Speaker Height - improved bass response.


I recently replaced integrated amps and ended up disastisfied with the results. Whether this is because I expected more or was just used to the sound I don't know. However, I was prepared to replace equipment again to get the sound I was looking for. I tried a variety of speaker cables, and a few interconnects although I don't have a bunch on hand. I don't really buy into expensive power cords but I did wire a dedictated circuit with Cooper Isolated ground recepticles (I think these rival some "audiophile" expensive outlets, really well made, copper, really exceptional contact with plug, $12 per)

Then, came the economic meltdown creating some pressure on me not to just throw money at the situation but to look at some alternative, lower-cost solutions. I started investigating tweaks and wanted to share one that has really improved my listening experience.

Speaker height - although I have spent time and energy measuring distance from walls and creating an appropriate listening triangle, I did not spend as much energy adjusting the height of my speakers. This is partly because my stands are good quality, metal and made to be about 22 or 24 inches high. Even though I have had good advice from Roy Johnson of Green Mountain about floor reflections impacting bass. I just didn't make the connection. At the current height, my ear level was at about the middle of the speaker between the woofer and tweeter. A number of articles I have researched indicate ear level should be at tweeter height and typically speakers are mounted too high. I looked online at stands and was hard pressed to find stands with height options.

So, in my frustration at not being able to buy new stuff, I went out and got a metal saw blade for my chop saw, took my stands apart and cut six inches off of them. This put my ear right at tweeter level or slightly above. After painting them and putting them back together, I set up my system and was amazed to find that not only was the soundstage improved, more defined and clear but my bass response had improved dramatically. I actually had to turn my subwoofer level down quite a bit and adjust the crossover frequency as the low ranges of bass in the speakers was brought out (50 to 100 hz) where there had been kind of a suck-out before.

So my experience indicates that there is standing wave interaction with speakers depending on height and that adjusting height, not just for ear level but for bass response is a low-cost and useful exercise.

I am wondering if anyone has more technical insight into this or has had similar experiences.

thanks.
drewh1
Speakers typically have a suckout between 200 and 300 Hz as well as other modal problems. Placing the woofers at a room boundary - as in a down firing sub is one way to deal with the problem. Another approach is to soffit mount the speakers. With free standing speakers you can move the speakers around to find a good spot but unless you soffit mount them then you are really exchanging one suckout for another - although with a bit of luck you can at least even out the response (which is what you appear to have achieved).

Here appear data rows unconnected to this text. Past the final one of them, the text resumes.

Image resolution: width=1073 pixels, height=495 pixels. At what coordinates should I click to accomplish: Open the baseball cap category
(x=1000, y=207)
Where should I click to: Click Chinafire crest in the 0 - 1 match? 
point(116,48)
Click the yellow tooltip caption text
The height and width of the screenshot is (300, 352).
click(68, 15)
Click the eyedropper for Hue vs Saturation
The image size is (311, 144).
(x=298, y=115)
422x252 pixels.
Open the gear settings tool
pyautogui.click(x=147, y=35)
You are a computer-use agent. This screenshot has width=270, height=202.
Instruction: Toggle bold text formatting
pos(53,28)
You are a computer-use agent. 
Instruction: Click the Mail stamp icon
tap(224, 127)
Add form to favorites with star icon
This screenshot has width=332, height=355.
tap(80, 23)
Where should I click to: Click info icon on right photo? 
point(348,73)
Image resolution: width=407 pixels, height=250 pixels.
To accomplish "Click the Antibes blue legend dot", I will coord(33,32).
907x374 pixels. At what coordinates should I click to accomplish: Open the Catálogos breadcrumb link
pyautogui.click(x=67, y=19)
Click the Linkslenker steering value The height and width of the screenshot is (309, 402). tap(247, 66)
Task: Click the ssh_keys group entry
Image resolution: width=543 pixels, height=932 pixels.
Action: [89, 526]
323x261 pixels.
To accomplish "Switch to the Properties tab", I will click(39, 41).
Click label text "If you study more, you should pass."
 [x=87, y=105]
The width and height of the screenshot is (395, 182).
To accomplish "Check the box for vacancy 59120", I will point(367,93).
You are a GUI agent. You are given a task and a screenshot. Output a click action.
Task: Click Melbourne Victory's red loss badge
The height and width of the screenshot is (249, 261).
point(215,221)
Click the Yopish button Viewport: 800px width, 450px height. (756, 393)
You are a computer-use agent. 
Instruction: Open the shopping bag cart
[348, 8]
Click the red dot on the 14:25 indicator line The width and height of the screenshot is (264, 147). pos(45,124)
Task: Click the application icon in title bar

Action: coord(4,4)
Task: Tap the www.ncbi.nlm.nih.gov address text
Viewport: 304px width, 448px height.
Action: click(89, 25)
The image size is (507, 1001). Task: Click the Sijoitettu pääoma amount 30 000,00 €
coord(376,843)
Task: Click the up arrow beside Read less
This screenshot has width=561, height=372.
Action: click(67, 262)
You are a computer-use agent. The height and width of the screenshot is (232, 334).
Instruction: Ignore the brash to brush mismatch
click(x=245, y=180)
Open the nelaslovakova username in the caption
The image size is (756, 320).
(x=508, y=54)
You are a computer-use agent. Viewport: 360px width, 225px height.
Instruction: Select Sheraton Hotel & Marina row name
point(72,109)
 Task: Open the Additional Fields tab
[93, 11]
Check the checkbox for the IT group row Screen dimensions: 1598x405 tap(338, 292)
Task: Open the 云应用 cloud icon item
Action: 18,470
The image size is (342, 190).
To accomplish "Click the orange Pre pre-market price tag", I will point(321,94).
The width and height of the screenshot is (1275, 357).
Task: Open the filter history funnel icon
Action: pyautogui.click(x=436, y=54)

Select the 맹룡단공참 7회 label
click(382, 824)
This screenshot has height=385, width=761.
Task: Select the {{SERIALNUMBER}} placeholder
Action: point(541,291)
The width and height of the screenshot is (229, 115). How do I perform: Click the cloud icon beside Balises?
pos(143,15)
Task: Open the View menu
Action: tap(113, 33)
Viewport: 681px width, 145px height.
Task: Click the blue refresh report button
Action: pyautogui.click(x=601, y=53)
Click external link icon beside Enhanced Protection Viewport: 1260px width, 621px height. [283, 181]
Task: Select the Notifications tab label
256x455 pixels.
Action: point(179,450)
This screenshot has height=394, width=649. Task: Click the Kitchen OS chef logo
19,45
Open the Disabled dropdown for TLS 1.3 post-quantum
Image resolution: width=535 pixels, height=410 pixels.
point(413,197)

Pretty much all the serious setups are soffit mounted - here is one that was installed recently and appeared in ProsoundWeb today - you'll see that all three of the principal control rooms were outfitted with soffit-mounted speakers...
See also this interesting interview with Roy Allison about the "Allison Effect".

I decided to find out what was going on with loudspeakers and room interaction. I'd had a hint of it while doing some papers at AR. There was an unexplained phenomenon—nobody could tell me why it happened: a suckout in the middle bass range in almost every loudspeaker, almost every room transmission curve that we measured. That got my curiosity aroused. I wanted to find out what was causing it.

and

I did a great deal of empirical testing of my own and racked my brain, trying to figure out how to avoid this problem—and it was indeed a problem. Reflections from room surfaces can increase or decrease the power output of a woofer. Reflected energy increases the instantaneous density of the air in front of the woofer at very low frequencies. This provides an improved impedance match, and the efficiency of the woofer is thereby increased, along with the woofer's power output. At some higher frequency that depends on the distance or distances from the room surface or surfaces, the reflected energy goes out of phase with the woofer cone motion. That decreases the instantaneous density, and the woofer efficiency decreases. That's what causes the dip.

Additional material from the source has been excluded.